Keeping muscles strong and active in a mouse model of amyotrophic lateral sclerosis allows the animals to perform better in the face of dwindling motor neuron input, but ultimately cannot slow their demise, according to new research reported in the May 2 Cell Metabolism. Researchers in the laboratory of Don Cleveland at the University of California, San Diego, overexpressed the mitochondria-boosting gene PGC-1α in the skeletal muscles of mice that systemically produced mutant superoxide dismutase 1 (SOD1). The double transgenic mice could run farther and faster than single-mutant mSOD1 mice, but their disease progressed at the same rate.
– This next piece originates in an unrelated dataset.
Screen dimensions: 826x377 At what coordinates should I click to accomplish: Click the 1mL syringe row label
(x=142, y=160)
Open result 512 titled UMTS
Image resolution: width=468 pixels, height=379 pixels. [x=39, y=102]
The work confirms that while mSOD1 in muscles causes atrophy, the muscle woes do not contribute to the neurodegeneration that is the primary ALS pathology, said co-first authors Sandrine Da Cruz and Philippe Parone in an interview with ARF.
The study addresses a question ALS researchers have debated—whether muscle pathology could cause the degeneration of neuromuscular junctions (NMJs), axons, and ultimately motor neurons themselves (Wong and Martin, 2010), wrote Ashu Johri and Flint Beal of the Weill Medical College of Cornell University, New York, in a commentary accompanying the Cell Metabolism paper. However, the fact that improving muscle function did not prevent denervation of motor neurons shows “that the disease is not a consequence of a dying back of axons following damage to NMJs in muscle,” Johri and Beal concluded.
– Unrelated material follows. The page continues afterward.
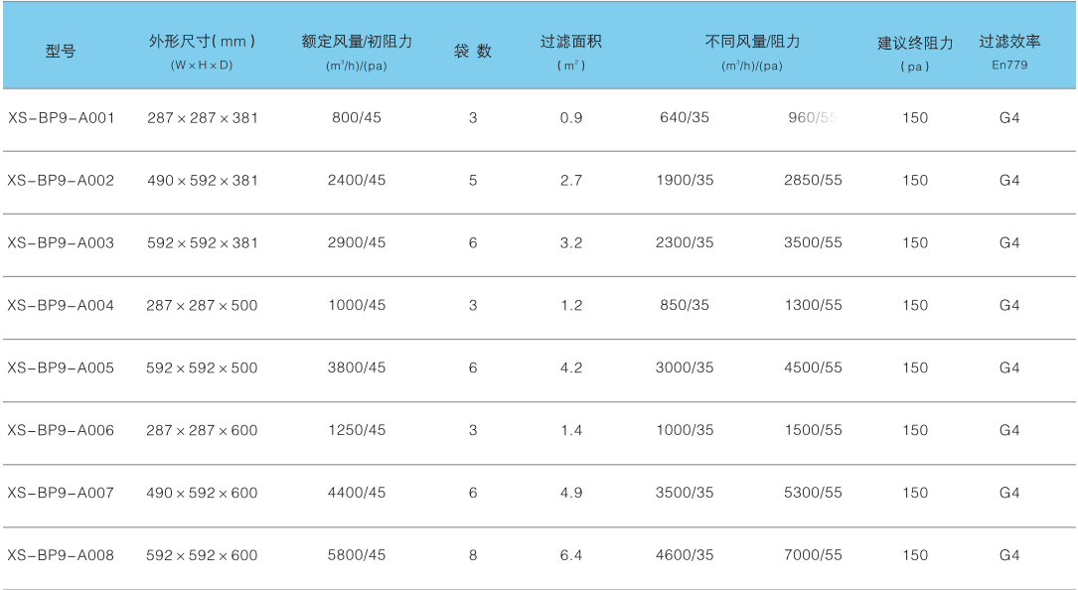Click model cell XS-BP9-A008
1078x590 pixels.
[x=62, y=555]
PGC-1α (peroxisome proliferator-activated receptor gamma (PPARγ) coactivator-1α) is “the master regulator of mitochondrial biogenesis and oxidative metabolism,” Parone said. Researchers have already shown that PGC-1α not only increases motor ability, but also extends survival of ALS model mice when constitutively expressed (Zhao et al., 2011; Liang et al., 2011). Parone and Da Cruz, in order to understand the cell-specific contributions of mitochondrial pathology to disease, are developing mSOD1 mouse models that selectively express PGC-1α in motor neurons, astrocytes, or skeletal muscle. The muscle model is the first to be published.
Muscular PGC-1α noticeably benefited the double transgenic mice, even after symptoms developed. Their muscles possessed more mitochondria than did plain mSOD1 mice, and the organelles were bigger. The mice ran farther on a treadmill and faster on a running wheel, and spent more time exploring an open area, than the single mutants. When the researchers electrically stimulated the hind limb muscles, bypassing the motor neurons, the PGC-1α-expressing tissues took twice as long to fatigue as the muscle with only mSOD1. “Even in a mouse that is 100 percent paralyzed [in the hind limbs], the muscle is still very much active,” Parone said.
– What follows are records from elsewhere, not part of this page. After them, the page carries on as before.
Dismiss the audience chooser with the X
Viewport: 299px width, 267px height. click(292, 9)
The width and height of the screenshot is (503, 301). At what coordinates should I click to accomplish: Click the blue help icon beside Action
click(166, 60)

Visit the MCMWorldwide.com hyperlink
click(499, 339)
The scientists reasoned that if dysfunctional muscle sends some toxic signal to motor neurons, then the PGC-1α treatment should dampen that signal and improve the neurological side of the disease. This was not the case. In terms of disease onset, weight loss (of fat), and time of death, “there is absolutely no difference between the single transgenics and the double transgenics,” Parone said. “They still progress through disease at exactly the same speed as the mutant SOD1 animals.” There was also no difference in denervation of NMJs or motor neuron degeneration.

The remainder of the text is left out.